3) Le abilità che sono fondamentali per la felicità sono anche le “Abilità del 21 ° secolo” che i datori di lavoro stanno cercando oggi, tra cui una forte collaborazione e abilità interpersonali. (Fonte: National Association of Colleges and Employers, Boehm & Lyubomirsky, 2008).

4) I luoghi di lavoro che promuovono la felicità tra i loro dipendenti vedono i benefici per la produttività e l’innovazione, una maggiore fedeltà dei clienti e un minor turnover, oltre ad altri vantaggi per i profitti. I leader di alto livello nell’intelligenza sociale ed emotiva hanno maggiori probabilità di avere dipendenti soddisfatti e di mantenere le loro posizioni di autorità. (Fonte: Keltner, D. (2016) The Power Paradox, New York: Penguin Press.).

Non potrà sfuggire alla Vostra osservazione come le citazioni sono prese dal mondo del profitto e, allora, perché non pensare che anche nelle nostre aziende ospedaliere, nelle cliniche pubbliche e private, nelle istituzioni sanitarie e non occorre creare le premesse per il sorgere di un clima dedicato e \considerato possibile, purtroppo anche questo non è vero, per le dinamiche familiari?

Intanto occorre sfatare il mito per il quale la creazione della felicità negli ambienti sanitari sia una competenza aziendale delegabile ad uno o più esperti di risorse umane.
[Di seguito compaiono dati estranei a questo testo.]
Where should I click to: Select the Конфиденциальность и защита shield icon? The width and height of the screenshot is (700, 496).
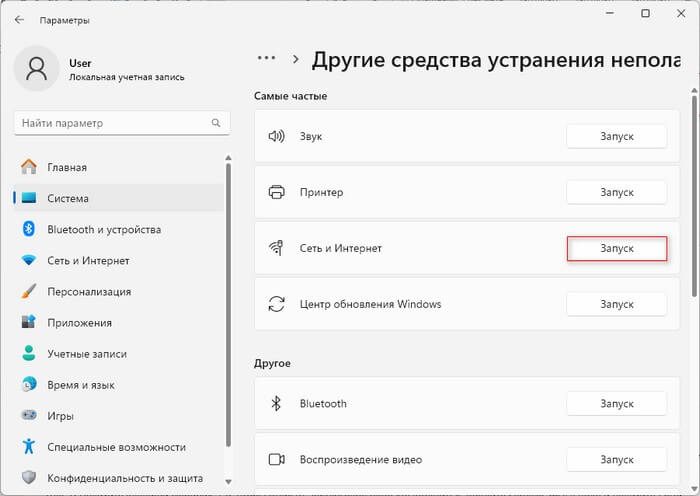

La felicità non è una prerogativa solo del paziente o del medico o di entrambi, più facilmente occorre pensare al sistema salute, proprio come inteso dall’Organizzazione Mondiale della Sanità; cioè un sistema utopico e quindi ideale che, proprio perché opposto al reale, necessita di essere perseguito. Così , come per le malattie metaboliche abbiamo sempre più raffinate indagini, per la diagnostica per immagini elevatissime prestazioni, ecc. anche noi possiamo osservare, monitorare il nostro ambiente di lavoro partendo da riflessioni circolari e non saltuarie, individuando metodi su cui si forma il mentale( ad esempio immagini) che siano uno specchio sufficientemente fedele di quell’armonia indice di salute. Finisco con un aneddoto; tra le esperienze che vengono offerte nei corsi di medicina c’è quella didattica elettiva ( cioè liberamente scelta dagli studenti); nel corso di una di queste attività ho proposto la visione didattica del film “ Colpa delle stelle” , una storia di due adolescenti affetti da neoplasie; è interessante notare che molti giovani colleghi piangevano ( e sin qui è sempre bello osservare la capacità di immedesimarsi delle future generazioni con il dolore) ma alla domanda ( la maieutica genera buone riflessioni) che cosa fareste ? mi è stato risposto, per fortuna solo da qualcuno, : li mandiamo dallo psicologo.

In questo senso bisogna chiedersi, parafrasando, T. Merton se il destino degli uomini sia quello di essere sempre più isole, quindi non parti del continente, ove solo nell’introversione è possibile trovare felicità.

 

Salvatore Settineri

Associato di Psicologia Clinica Università di Messina

Direttore del Master di II Livello Happiness at work.